I had a gut feeling that the blog would reach a few people, and hoped it might help some, but once it was out there I was shocked by the wide-spread response it received. My inbox was aflutter with emails for days, weeks even, as was my social media feed.

A number of readers told me of their own recent and non-recent experiences, in confidence, sorry if that’s what you’re here for – you won’t see them splashed across a page.

In a way, it felt good to know that this wasn’t a ‘me’ problem; it was an ‘us’ problem. But it also hammered home that there were goings on that desperately needed fixing.

Others were compassionate and horrified, but said they were completely unaware that “this sort of thing” still goes on.
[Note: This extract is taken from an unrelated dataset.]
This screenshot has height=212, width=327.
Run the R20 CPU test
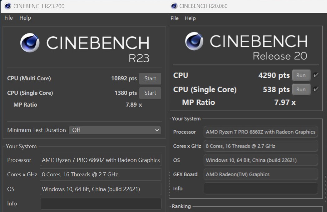coord(301,75)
I heard from women of all ages, working across the insurance spectrum, from brokers, managing general agents, insurers, loss adjusters and more.
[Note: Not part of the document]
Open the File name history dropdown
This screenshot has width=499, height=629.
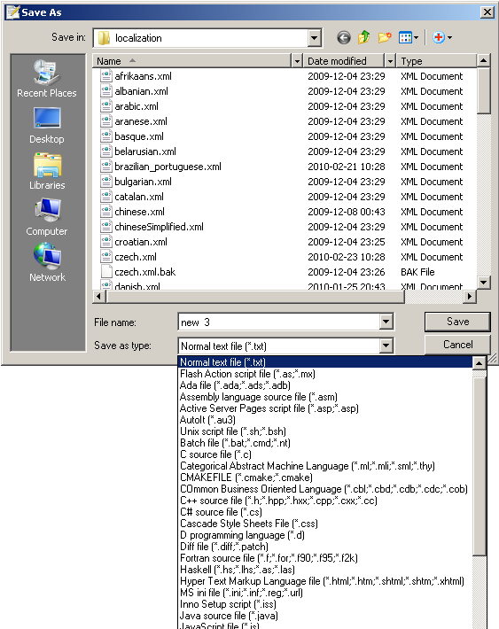[386, 322]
I heard from a number of men, who voiced their disgust – and frequently surprise – at what had transpired. Many pledged to speak up if they ever witnessed it.

This was something that ‘belonged’ in the 1980s, people said. An unpleasant throwback to times gone by. Except it wasn’t.

Writing that blog a year ago may have been a little brave and probably a little stupid, and perhaps I didn’t understand the full ramifications of it at the time.

I didn’t expect the sense of helplessness that followed when I wasn’t able to do enough to help others who didn’t have the same freedoms as I did, even to talk about it openly without fear of the repercussions.

It gnawed at me. In a way I felt guilty. Privately, my own mental health suffered a knock back. My colleagues were incredibly supportive and I was offered counselling; perhaps I should have accepted it.

A lot can change in a year, and I’ve accepted that one person can only do so much alone; a valuable lesson to learn.

Occasionally people still recognise me as the blog’s author and say thanks or that it opened their eyes, which continues to catch me off guard, but I no longer feel awkward or embarrassed or unworthy of their praise.

Meanwhile the insurance sexual harassment ‘hot potato’ has been well-baked into a stinking pie that the wider media seems to want a slice of.

Nobody is really shocked anymore.

For a number of months following another story - the Bloomberg Businessweek Lloyd’s “meat market” report - the insurance sector was splashed across the national media. From my understanding, Bloomberg wasn’t the only big outlet chasing the story, but it got there first.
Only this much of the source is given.